Learning a deep network with cross-hierarchy aggregation for crowd counting
Introduction
With the world population growing at a high rate, crowd counting has been arousing a great deal of interest in the past few years. The main objective of crowd counting is to estimate the number of people in a single image or video frame collected by surveillance cameras. Thus, crowd counting is widely applied in video security monitoring, traffic congestion control, urban planning, and other fields [1]. However, it remains difficult because of light change, severe occlusions, uneven crowd distributions, and camera perspective distortions.
Due to the successful application of Convolutional Neural Networks (CNNs) in computer vision including classification [2], [3], detection [4], [5], segmentation [6], [7], and person re-identification [8], [9], researchers have newly proposed lots of methods [10], [11], [12], [13], [14], [15], [16], [17], [18] that use CNNs to extract features from crowd images and generate density maps for crowd counting. And by integrating the generated density maps, we can obtain the number of people in the crowd images. These methods have gained significant progress in addressing the aforementioned problems that hinder the performance of crowd counting. However, two main challenges still exist, as demonstrated in Fig. 1. One is uneven distributions that the crowd is dense in one area and sparse in another in one scene. The other is camera perspective distortions in which the scales of people vary from barely visible tiny points to clear body outlines.
Ideas of multi-column [11], [12], [19], multi-scale [13], [20], [21], [22], and other methods [14], [15], [16] have been implemented on CNN-based frameworks trying to solve the stumbling block that stands in crowd counting. Although these methods are effective in alleviating the problems, they fuse features only from certain layers and aggregate them at a specific stage of the networks. Moreover, they simply mention multi-scale information for various crowd scales when fusing multiple features from different hierarchies. In fact, there is more information than scale information hidden in the hierarchical features. According to Hou et al. [23], deep hierarchies extract high-level features with abundant semantic information while shallow hierarchies extract low-level features with abundant spatial information. Thus, we believe that each hierarchy contains quantitative conducive information including multi-scale information to enhance the accuracy of crowd counting. Furthermore, the information of crowd features extracted from each hierarchy is different but can improve the ability of feature representation and the performance of the model.

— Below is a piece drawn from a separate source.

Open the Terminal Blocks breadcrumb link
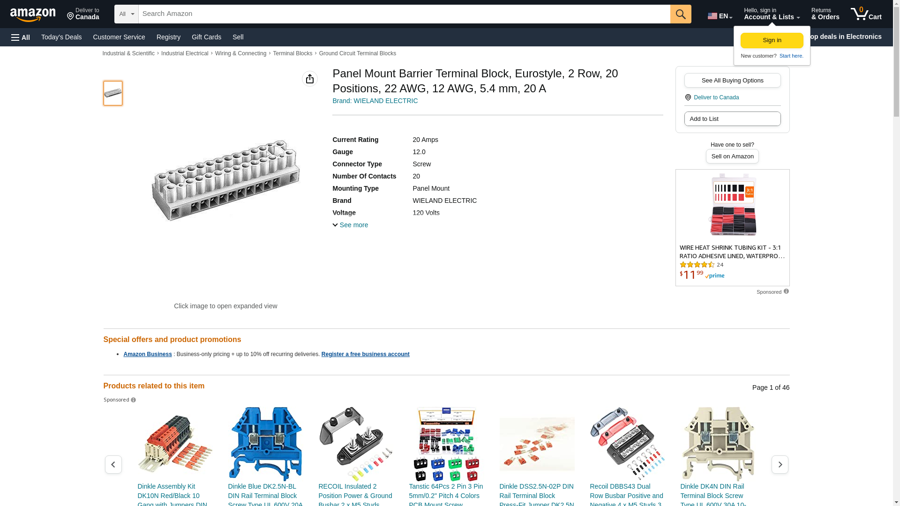[x=293, y=53]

To fully extract information from each hierarchy and aggregate cross-hierarchy features from the preceding hierarchies, we propose a novel Cross-Hierarchy Aggregation Network (CHANet) that can learn maximum information of hierarchical features without over-assigning parameters for feature reuse. Residual [24] and dense [25] connections are two different ways to aggregate features from different hierarchies. It has been found that residual connections can pass information directly to the following hierarchies of the network and address degradation problems, while dense connections directly concatenate features from different hierarchies and improve feature reuse. Both connections can reuse the features from preceding hierarchies and allow maximum information flow. Thus, we propose a combination of residual and dense connections named CHA that can fully extract abundant local features from the states of preceding hierarchies and capture maximum information of the crowd features without over-assigning parameters. Specifically, we adopt several CHA modules in our method and each has a set of convolutional layers. In the CHA module, we present local hierarchical aggregation to concatenate the features from each hierarchy. We adopt a 1 × 1 convolution to adaptively aggregate cross-hierarchy information from hierarchical features and enhance the representation ability of the aggregated features. In addition, we introduce a local residual connection to further aggregate local hierarchical features with the input of each CHA module. The CHA module combining residual and dense connections can preserve multiple advantageous information including but not limited to scale information from every hierarchy and ensure maximum information flow in the network. Furthermore, to fuse the global hierarchical features of the whole crowd image from the shallow hierarchies, we present a global residual connection to connect the previous local features generated from the CHA module.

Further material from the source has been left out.